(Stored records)
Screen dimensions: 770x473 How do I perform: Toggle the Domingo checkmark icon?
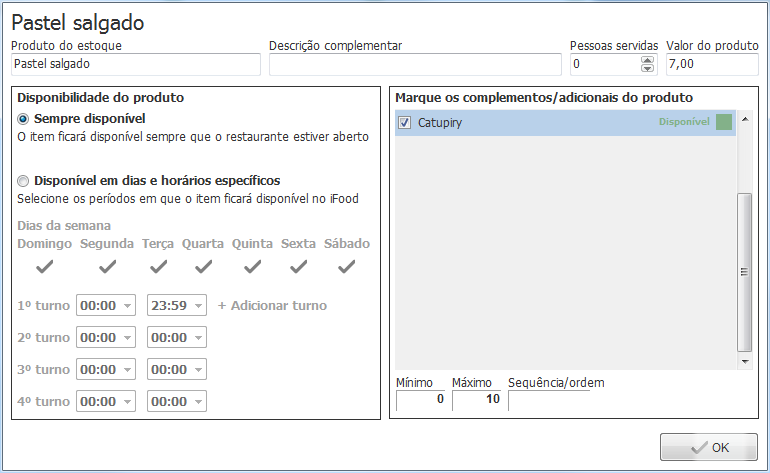(x=45, y=267)
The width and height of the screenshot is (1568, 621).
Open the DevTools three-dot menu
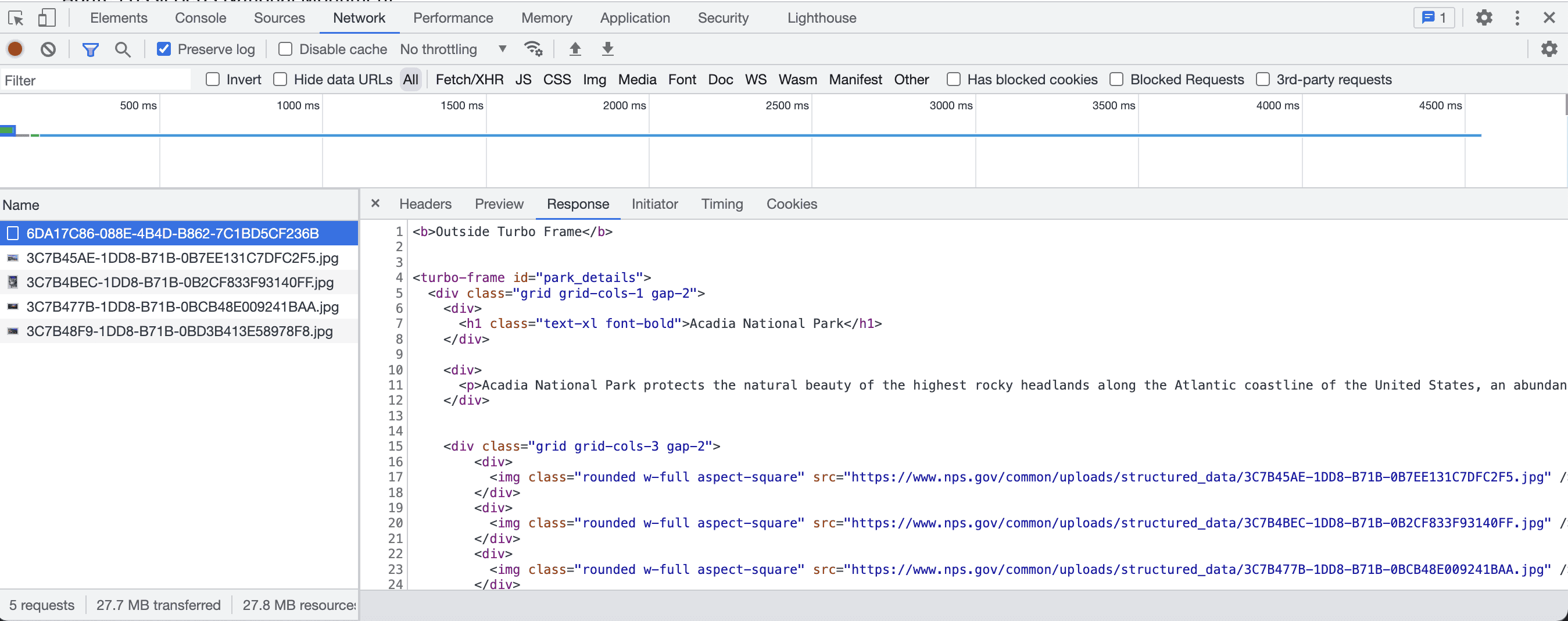pyautogui.click(x=1517, y=18)
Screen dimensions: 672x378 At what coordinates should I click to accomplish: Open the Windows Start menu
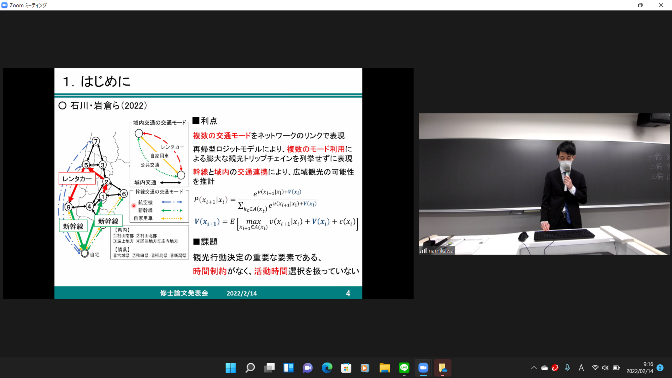[231, 368]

Required action ::
Every line of the records above must reappear exactly, though the pictures must not.

Response box ::
Screen dimensions: 770x473 How do I perform: Toggle the Domingo checkmark icon?
(x=45, y=267)
The width and height of the screenshot is (1568, 621).
Open the DevTools three-dot menu
pyautogui.click(x=1517, y=18)
Screen dimensions: 672x378 At what coordinates should I click to accomplish: Open the Windows Start menu
[231, 368]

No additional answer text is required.